» **Records shown**:
--------

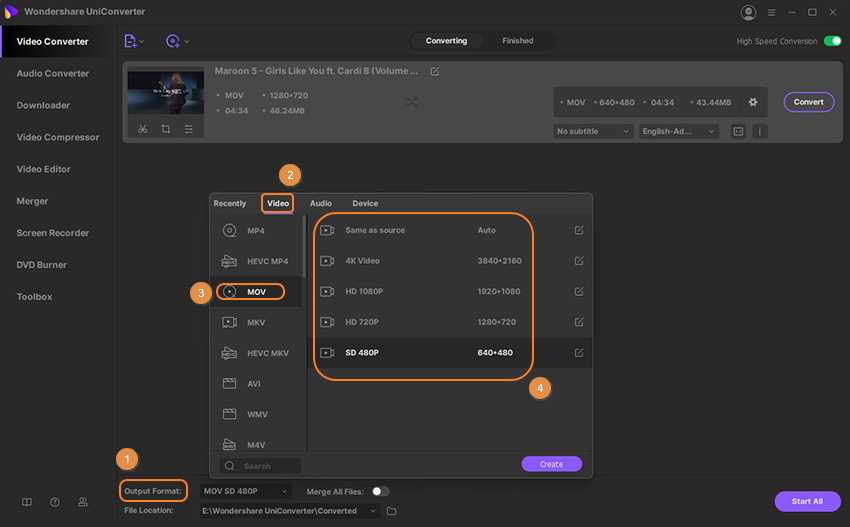
Task: Open the output folder icon
Action: (x=392, y=511)
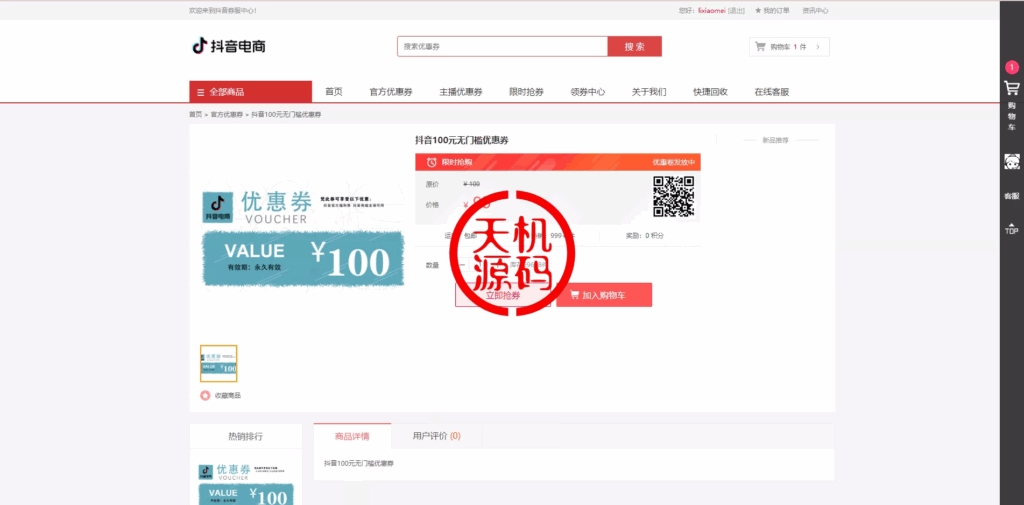Select the 商品详情 tab
The height and width of the screenshot is (505, 1024).
[352, 436]
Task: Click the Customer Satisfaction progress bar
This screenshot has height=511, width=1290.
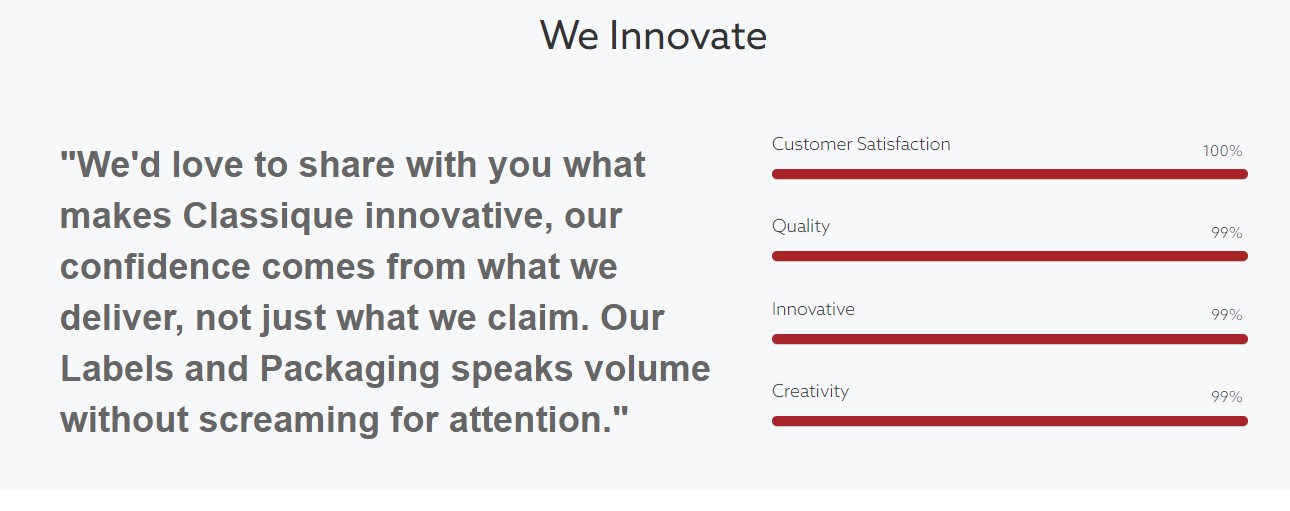Action: click(x=1010, y=174)
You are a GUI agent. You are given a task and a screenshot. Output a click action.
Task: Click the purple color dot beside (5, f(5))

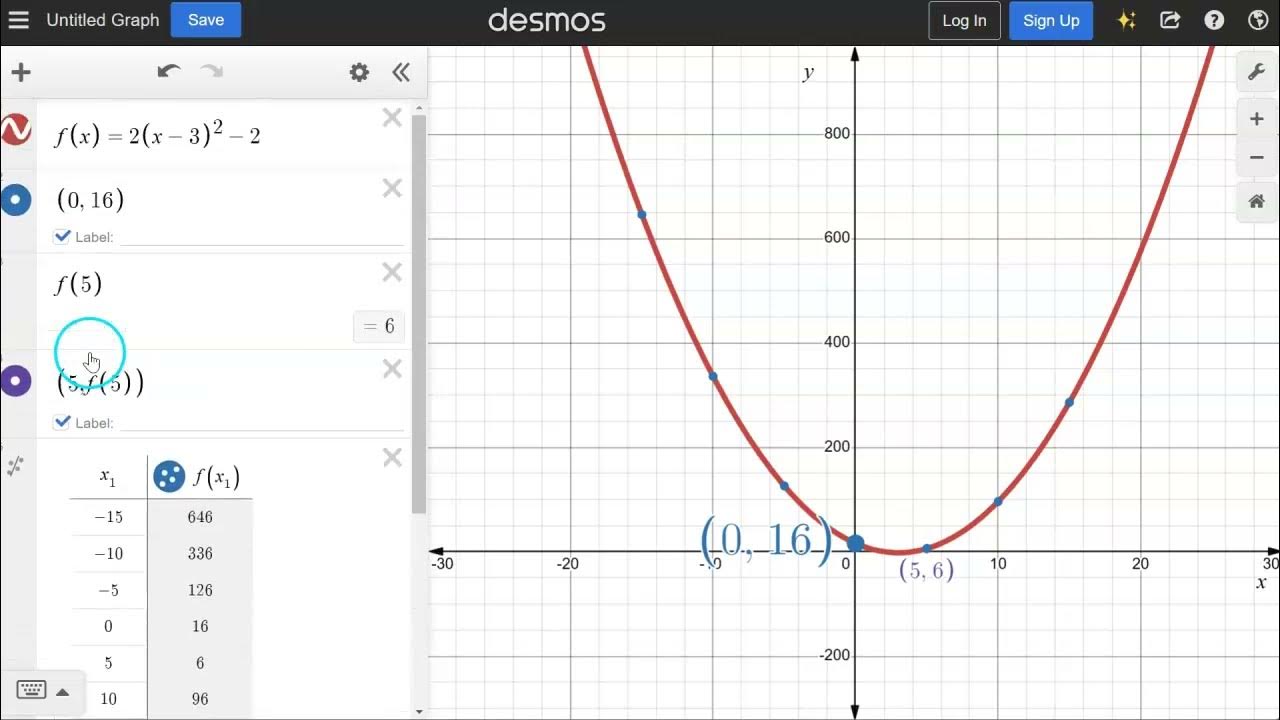16,381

--------

» **Exercise instructions**: Once the line containing "Task: Click the Customer" is found, it and every line through the end of the records above should be output exactly, with no pictures.

» **Reply**:
Task: Click the Customer Satisfaction progress bar
This screenshot has height=511, width=1290.
Action: click(x=1010, y=174)
You are a GUI agent. You are given a task and a screenshot. Output a click action.
Task: Click the purple color dot beside (5, f(5))

16,381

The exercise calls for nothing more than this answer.